#### WHAT YOU HAVE TO DO:
Every line in the following data that has "badge" counts toward the total; state that total alone.
======== EXCERPTED DATA
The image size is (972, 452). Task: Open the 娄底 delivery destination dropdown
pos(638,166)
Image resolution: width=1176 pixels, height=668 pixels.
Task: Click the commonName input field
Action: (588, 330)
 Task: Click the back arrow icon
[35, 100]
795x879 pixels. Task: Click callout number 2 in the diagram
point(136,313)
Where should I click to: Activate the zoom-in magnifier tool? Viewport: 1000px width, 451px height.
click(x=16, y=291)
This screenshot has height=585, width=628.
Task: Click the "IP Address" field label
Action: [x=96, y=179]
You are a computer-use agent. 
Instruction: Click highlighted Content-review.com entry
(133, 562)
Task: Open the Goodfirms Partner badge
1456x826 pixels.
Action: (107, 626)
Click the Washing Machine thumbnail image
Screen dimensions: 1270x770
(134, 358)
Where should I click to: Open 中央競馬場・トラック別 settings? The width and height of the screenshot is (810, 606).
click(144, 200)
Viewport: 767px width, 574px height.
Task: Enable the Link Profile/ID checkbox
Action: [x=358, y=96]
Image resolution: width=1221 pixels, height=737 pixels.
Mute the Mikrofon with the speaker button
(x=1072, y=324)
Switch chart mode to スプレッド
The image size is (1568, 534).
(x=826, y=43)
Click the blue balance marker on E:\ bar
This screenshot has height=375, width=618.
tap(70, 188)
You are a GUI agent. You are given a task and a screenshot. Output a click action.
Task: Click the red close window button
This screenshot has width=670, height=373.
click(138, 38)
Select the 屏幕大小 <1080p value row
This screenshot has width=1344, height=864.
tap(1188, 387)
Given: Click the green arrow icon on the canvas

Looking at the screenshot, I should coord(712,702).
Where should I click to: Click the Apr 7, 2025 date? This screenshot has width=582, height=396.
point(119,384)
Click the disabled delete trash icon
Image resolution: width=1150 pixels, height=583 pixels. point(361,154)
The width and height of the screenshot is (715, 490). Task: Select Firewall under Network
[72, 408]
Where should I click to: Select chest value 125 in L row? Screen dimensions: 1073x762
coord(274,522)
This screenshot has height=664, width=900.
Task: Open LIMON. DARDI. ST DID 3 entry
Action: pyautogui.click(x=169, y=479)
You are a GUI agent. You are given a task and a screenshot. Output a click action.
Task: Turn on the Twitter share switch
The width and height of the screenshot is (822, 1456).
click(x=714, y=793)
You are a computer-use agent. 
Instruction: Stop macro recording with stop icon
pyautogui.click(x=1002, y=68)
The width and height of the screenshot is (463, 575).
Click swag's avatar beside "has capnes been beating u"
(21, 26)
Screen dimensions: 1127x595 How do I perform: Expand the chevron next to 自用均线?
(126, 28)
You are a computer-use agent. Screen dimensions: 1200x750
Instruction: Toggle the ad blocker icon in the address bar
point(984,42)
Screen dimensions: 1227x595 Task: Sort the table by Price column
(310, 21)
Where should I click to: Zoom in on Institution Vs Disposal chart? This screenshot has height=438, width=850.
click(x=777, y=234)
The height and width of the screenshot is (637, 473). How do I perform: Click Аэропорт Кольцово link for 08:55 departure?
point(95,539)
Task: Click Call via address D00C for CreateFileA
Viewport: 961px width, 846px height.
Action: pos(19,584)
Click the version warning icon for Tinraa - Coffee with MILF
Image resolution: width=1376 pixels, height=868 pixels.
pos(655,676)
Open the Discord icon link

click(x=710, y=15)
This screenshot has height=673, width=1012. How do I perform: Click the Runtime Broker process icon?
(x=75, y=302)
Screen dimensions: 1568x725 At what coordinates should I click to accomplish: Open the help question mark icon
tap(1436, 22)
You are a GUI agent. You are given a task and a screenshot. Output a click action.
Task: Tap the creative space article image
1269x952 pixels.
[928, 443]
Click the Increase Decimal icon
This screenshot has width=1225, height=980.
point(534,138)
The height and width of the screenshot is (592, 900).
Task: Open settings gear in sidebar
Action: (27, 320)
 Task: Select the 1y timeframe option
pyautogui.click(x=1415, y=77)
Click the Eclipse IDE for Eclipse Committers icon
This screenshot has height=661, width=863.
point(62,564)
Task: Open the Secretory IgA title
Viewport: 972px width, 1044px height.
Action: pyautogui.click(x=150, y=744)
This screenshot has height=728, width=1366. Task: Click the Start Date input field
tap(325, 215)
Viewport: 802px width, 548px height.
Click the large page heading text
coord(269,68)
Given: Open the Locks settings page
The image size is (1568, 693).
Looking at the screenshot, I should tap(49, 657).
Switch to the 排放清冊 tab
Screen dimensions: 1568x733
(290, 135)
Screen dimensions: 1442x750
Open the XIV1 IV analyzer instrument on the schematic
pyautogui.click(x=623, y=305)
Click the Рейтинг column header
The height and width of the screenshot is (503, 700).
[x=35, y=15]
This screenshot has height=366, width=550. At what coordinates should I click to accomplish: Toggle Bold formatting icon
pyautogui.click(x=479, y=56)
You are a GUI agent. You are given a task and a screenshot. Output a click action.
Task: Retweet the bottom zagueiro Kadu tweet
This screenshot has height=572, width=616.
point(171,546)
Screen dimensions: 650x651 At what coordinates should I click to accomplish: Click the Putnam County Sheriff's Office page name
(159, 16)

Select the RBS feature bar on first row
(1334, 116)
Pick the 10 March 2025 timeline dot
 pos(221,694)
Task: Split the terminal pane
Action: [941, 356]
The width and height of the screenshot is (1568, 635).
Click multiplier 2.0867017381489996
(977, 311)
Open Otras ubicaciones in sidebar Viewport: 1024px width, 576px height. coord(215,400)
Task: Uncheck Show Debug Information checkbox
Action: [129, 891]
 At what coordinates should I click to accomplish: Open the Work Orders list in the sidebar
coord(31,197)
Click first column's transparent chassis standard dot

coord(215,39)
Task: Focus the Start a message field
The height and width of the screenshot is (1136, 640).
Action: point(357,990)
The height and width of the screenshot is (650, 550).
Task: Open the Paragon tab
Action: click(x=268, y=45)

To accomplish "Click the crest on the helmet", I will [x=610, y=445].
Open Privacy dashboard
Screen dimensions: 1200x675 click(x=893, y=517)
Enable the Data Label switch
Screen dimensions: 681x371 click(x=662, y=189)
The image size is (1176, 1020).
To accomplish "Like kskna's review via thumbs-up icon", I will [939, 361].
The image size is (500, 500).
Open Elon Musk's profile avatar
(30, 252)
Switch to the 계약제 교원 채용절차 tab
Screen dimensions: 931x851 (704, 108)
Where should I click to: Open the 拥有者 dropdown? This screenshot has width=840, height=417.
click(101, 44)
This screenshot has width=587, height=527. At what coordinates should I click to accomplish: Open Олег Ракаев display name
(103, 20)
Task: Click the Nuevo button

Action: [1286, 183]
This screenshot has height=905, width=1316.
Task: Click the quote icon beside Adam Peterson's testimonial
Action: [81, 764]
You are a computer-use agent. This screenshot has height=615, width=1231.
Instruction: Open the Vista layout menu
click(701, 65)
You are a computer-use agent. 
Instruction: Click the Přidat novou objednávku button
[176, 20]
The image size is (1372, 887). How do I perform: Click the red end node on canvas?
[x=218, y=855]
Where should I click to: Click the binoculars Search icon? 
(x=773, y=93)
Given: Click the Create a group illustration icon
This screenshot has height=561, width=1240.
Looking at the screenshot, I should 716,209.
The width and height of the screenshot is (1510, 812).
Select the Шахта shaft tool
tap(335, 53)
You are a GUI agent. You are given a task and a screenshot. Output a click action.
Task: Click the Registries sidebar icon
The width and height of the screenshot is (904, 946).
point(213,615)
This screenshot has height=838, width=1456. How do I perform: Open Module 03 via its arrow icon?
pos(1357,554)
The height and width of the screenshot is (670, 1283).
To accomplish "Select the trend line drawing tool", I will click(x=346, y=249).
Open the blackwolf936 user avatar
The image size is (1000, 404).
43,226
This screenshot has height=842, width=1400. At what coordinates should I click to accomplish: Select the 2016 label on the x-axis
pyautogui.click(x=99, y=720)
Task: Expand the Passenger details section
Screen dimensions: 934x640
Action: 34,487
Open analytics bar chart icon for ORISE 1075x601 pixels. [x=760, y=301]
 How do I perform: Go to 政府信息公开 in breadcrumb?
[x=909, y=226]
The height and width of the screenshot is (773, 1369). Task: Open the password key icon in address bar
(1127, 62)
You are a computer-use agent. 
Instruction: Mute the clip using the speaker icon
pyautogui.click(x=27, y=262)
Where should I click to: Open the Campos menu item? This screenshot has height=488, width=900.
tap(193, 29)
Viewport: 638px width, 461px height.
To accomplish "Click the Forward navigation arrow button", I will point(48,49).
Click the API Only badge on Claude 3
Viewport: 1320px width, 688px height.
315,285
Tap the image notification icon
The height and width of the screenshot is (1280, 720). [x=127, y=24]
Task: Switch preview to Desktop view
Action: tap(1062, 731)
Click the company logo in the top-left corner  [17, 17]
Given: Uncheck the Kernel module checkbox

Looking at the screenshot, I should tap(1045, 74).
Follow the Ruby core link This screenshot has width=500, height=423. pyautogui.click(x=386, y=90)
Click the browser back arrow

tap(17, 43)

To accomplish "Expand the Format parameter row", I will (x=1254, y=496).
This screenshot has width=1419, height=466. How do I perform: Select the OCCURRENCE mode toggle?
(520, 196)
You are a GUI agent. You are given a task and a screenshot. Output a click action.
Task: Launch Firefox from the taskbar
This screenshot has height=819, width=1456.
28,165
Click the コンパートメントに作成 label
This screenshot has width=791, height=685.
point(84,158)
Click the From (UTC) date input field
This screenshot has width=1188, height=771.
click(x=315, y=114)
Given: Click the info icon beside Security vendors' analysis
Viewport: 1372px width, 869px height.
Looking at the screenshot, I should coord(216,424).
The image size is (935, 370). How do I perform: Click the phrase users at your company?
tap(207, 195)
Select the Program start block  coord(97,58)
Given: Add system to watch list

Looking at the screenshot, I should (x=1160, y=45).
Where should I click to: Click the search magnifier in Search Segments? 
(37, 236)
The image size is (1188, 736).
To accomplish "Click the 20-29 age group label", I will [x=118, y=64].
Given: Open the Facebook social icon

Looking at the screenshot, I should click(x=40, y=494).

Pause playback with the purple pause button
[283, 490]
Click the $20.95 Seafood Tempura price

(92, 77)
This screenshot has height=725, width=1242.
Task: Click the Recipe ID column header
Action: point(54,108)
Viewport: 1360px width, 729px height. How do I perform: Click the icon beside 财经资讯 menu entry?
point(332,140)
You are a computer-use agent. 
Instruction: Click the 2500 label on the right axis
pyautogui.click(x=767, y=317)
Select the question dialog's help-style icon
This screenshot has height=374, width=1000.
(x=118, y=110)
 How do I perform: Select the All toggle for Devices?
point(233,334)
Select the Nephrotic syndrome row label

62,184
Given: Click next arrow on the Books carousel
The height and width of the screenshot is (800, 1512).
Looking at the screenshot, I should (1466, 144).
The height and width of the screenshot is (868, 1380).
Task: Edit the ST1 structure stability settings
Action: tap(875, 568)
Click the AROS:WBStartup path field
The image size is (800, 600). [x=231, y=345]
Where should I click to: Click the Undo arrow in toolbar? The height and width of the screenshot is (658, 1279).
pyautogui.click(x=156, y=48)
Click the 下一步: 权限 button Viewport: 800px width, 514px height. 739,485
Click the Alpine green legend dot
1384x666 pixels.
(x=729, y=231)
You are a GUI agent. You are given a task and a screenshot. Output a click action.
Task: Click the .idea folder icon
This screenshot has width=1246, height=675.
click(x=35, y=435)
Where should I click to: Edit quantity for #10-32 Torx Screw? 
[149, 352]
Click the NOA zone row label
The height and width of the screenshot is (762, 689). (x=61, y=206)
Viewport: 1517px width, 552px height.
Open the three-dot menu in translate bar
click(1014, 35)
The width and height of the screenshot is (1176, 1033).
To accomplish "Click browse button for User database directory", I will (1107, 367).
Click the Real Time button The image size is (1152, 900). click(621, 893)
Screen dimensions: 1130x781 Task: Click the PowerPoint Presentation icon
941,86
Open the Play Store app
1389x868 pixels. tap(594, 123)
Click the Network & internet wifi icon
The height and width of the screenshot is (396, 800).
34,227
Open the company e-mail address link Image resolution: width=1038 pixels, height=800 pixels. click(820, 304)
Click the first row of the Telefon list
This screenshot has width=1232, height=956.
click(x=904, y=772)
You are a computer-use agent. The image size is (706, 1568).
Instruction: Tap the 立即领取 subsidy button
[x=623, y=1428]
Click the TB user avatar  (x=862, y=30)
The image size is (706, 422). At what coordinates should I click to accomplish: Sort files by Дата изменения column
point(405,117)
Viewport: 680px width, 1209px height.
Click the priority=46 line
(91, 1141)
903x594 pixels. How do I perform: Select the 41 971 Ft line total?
================
#### EXERCISE SOLUTION:
2